ATLANTA (AP) The goal posts are up. The end zones are painted. The concession stands are ready to dish out all sorts of food and drink.
With less than two weeks to go before Atlanta's $1.5 billion stadium hosted its first game, there was only one major issue to address.
That pesky retractable roof.
While vowing that Mercedes-Benz Stadium will be open to the elements at some point this fall, officials still can't put a timetable on when the elaborate roof —which resembles the cover of a camera lens — will be fully operational.
"We knew it would be complex,' said Rich McKay, president and CEO of the Atlanta Falcons. "It's probably been as complex or more than we thought. It's one of a kind. It's going to take some more work.'
The roof was closed for a media tour and that's the way it was when the stadium opened Aug. 26 with a Falcons' exhibition game against the Arizona Cardinals.
In fact, with a flurry of events kicking off the new 71,000-seat stadium, it could be weeks — perhaps even months — before the roof is fully operational.
The Falcons host another preseason game on Aug. 31, followed by two college football games over the Labor Day holiday: Alabama vs. Florida State on Sept. 2 and Georgia Tech vs. Tennessee on Sept. 4.
Atlanta United, the MLS expansion team that has drawn huge crowds in its temporary home at Georgia Tech, debuts at Mercedes-Benz Stadium on Sept. 10. A week later, the Falcons host their first home regular-season game against the Green Bay Packers in a prime-time rematch of last season's NFC championship game.
Mike Egan, a senior vice president for Falcons and United owner Arthur Blank, said engineers are still working out some bugs to ensure the roof can be opened or closed in 11 minutes.
"It's opened and closed a number of times already. We will be opening and closing it again next week,' Egan said. "It will absolutely be open for Falcons and Atlanta United games this fall.
"What we're fine-tuning is the mechanization process, and that's just the speed at which the roof opens and closes. It's really just getting the balance of the roof right, as far as these are big petals and just moving them takes a lot of energy, and getting the calibration just right to reduce the energy load on this system.
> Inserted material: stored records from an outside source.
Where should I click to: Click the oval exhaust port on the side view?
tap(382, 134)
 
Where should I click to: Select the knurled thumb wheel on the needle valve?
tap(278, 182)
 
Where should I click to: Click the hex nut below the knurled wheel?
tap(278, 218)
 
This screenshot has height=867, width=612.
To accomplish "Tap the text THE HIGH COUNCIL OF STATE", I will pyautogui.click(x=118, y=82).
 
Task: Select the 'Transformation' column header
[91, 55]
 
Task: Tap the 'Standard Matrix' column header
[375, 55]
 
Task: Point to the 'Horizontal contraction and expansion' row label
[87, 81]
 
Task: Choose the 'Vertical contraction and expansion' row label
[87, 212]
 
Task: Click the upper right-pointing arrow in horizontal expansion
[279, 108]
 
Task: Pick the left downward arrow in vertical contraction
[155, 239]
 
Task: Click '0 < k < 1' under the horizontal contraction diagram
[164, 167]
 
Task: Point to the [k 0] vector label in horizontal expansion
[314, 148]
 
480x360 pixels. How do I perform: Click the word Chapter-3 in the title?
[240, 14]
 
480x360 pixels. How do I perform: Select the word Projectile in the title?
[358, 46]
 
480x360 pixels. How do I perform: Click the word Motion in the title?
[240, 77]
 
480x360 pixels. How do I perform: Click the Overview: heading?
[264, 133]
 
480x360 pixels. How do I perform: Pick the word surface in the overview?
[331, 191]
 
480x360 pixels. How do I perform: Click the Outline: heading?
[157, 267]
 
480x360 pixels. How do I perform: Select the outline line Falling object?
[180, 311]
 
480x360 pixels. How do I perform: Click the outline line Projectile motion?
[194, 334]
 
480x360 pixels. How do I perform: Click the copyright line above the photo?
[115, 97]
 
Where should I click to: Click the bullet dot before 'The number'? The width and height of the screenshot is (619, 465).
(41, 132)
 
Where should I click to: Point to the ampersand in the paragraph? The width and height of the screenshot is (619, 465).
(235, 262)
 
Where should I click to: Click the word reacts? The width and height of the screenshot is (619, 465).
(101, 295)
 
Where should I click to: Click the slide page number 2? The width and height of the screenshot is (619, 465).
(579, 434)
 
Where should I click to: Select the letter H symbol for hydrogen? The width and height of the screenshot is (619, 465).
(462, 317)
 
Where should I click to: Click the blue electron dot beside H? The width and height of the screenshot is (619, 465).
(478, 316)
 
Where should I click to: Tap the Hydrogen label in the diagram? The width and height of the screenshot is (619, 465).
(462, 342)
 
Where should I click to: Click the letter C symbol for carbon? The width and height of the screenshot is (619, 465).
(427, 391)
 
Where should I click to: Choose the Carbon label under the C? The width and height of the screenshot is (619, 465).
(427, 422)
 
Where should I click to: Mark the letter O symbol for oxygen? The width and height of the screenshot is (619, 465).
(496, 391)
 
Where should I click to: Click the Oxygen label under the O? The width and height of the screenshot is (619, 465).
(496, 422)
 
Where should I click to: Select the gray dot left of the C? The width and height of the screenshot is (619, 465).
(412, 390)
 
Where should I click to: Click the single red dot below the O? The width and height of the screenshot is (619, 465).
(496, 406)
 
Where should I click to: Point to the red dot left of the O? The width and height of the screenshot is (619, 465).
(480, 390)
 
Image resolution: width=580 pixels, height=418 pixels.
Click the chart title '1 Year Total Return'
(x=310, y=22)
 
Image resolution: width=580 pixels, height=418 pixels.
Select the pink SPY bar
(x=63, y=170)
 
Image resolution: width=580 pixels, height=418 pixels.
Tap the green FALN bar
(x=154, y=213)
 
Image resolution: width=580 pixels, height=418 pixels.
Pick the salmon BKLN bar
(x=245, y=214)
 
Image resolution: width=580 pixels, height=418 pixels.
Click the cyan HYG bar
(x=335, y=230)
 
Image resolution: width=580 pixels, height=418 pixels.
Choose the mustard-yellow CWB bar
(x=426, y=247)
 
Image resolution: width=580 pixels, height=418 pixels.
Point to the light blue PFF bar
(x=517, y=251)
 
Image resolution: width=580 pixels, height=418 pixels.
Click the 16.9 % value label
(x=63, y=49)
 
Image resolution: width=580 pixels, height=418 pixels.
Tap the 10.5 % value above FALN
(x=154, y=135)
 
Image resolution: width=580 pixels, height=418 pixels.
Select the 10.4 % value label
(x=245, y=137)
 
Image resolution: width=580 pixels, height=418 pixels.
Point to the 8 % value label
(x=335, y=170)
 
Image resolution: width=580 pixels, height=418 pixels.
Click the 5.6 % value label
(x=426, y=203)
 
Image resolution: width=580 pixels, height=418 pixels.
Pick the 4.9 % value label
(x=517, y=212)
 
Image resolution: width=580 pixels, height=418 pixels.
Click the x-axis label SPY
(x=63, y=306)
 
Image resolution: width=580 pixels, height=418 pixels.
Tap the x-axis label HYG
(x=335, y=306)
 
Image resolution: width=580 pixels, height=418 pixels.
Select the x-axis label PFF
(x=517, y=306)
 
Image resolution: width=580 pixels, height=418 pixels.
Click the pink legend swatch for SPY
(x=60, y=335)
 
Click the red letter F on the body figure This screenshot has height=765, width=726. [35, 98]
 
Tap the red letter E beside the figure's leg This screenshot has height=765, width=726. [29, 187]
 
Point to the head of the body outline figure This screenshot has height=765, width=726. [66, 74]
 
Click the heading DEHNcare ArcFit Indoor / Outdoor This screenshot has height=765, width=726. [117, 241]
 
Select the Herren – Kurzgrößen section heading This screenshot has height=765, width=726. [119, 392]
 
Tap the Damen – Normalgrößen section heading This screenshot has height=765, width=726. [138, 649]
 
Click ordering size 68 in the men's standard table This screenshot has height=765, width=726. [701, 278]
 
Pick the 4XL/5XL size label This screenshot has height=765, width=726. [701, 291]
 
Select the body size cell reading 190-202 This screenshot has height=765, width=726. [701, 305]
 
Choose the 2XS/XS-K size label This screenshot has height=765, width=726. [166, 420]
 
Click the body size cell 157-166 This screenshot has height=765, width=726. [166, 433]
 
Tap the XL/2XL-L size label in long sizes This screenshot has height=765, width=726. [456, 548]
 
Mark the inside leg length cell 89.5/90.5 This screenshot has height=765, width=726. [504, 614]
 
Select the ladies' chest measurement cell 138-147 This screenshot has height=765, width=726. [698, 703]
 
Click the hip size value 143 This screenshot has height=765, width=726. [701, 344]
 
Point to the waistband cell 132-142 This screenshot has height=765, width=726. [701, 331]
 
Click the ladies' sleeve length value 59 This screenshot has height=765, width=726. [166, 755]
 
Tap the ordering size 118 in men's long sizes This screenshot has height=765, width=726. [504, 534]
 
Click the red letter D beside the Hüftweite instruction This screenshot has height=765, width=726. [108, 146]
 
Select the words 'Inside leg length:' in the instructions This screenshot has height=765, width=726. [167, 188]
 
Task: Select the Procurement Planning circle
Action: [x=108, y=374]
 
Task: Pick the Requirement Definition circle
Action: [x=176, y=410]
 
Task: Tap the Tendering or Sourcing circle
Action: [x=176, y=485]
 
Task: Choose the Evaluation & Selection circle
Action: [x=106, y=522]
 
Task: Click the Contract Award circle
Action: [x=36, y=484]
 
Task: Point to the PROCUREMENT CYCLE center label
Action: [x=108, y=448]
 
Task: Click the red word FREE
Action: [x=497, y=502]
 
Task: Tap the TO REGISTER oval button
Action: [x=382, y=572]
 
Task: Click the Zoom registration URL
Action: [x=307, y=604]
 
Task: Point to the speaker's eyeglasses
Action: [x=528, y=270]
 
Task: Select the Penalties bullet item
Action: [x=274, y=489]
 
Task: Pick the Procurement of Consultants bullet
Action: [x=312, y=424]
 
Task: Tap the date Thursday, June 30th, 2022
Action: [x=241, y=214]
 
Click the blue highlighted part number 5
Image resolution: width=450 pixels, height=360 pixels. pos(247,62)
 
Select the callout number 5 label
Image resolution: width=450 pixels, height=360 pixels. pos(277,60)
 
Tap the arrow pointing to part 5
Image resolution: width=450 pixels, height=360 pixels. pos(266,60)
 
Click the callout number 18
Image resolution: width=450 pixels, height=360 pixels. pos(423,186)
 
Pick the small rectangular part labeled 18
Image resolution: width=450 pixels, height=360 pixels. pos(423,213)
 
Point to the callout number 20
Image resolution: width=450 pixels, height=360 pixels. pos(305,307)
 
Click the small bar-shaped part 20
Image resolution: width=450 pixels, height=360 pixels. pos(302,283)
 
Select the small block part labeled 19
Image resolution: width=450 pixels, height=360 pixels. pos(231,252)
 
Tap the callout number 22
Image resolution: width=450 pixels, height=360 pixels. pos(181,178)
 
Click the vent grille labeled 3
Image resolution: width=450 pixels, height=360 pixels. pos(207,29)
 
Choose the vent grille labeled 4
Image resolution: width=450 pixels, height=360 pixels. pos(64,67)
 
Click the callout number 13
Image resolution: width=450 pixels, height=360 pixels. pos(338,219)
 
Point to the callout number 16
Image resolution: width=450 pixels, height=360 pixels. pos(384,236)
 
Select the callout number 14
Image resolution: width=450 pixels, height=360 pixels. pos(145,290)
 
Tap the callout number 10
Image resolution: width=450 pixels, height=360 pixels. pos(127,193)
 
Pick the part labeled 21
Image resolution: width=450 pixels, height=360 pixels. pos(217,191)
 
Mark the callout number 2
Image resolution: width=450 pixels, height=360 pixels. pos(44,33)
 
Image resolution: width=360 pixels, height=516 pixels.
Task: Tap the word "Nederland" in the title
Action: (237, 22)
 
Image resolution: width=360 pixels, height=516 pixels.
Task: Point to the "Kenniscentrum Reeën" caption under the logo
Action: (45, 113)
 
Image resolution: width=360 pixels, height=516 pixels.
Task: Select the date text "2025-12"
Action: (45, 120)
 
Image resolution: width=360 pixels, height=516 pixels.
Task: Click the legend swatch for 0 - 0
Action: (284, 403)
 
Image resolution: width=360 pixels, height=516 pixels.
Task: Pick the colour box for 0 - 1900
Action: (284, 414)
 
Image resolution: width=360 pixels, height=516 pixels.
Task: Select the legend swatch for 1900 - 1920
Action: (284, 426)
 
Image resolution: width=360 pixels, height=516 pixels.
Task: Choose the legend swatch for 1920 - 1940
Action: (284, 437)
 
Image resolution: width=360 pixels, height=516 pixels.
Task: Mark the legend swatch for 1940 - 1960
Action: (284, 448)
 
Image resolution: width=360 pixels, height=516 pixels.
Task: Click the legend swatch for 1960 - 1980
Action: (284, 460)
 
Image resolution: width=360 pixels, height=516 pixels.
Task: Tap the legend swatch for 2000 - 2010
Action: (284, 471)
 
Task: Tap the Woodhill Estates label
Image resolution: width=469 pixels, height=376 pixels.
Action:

But it's basically fully operable now.'
Everywhere else, the stadium looks ready for business after being delayed three times because of the ongoing roof issues.
The artificial turf field has been installed, complete with the Falcons' logos. The mammoth video board that rings the top of the stadium — 58 ft. tall and 1,100 ft. around —showed a loop of highlights from the victory that sent Atlanta to the Super Bowl for only the second time in franchise history. About the only thing left to do in the locker room is put up the players' names above each space.
Several stadium concessions doled out food during the media tour, including a chicken sandwich developed by renowned Atlanta chef Kevin Gillespie. Officials touted the vast array of beverage choices, including 1,264 taps to help serve at least 40 different brands of beer. At the Georgia Dome, the Falcons' former home which is scheduled for demolition in November, there were only 30 beer taps in the entire facility.
The new stadium, which was built right next door to the Georgia Dome, is already set to host three major events. The championship game of the College Football Playoff will be held next January, followed by the Super Bowl in 2019 and the NCAA men's Final Four in 2020.
Also, the committee that hopes to bring the 2026 World Cup to the United States, Mexico and Canada has included Mercedes-Benz Stadium on the list of facilities that could possibly host games.
"It does feel like we've run a long, long marathon. We can almost see the finish line,' McKay said. But, he quickly added, "We've got 500,000 people that are going to enter this building in the first 10 days. That marathon may be ending, but just beginning."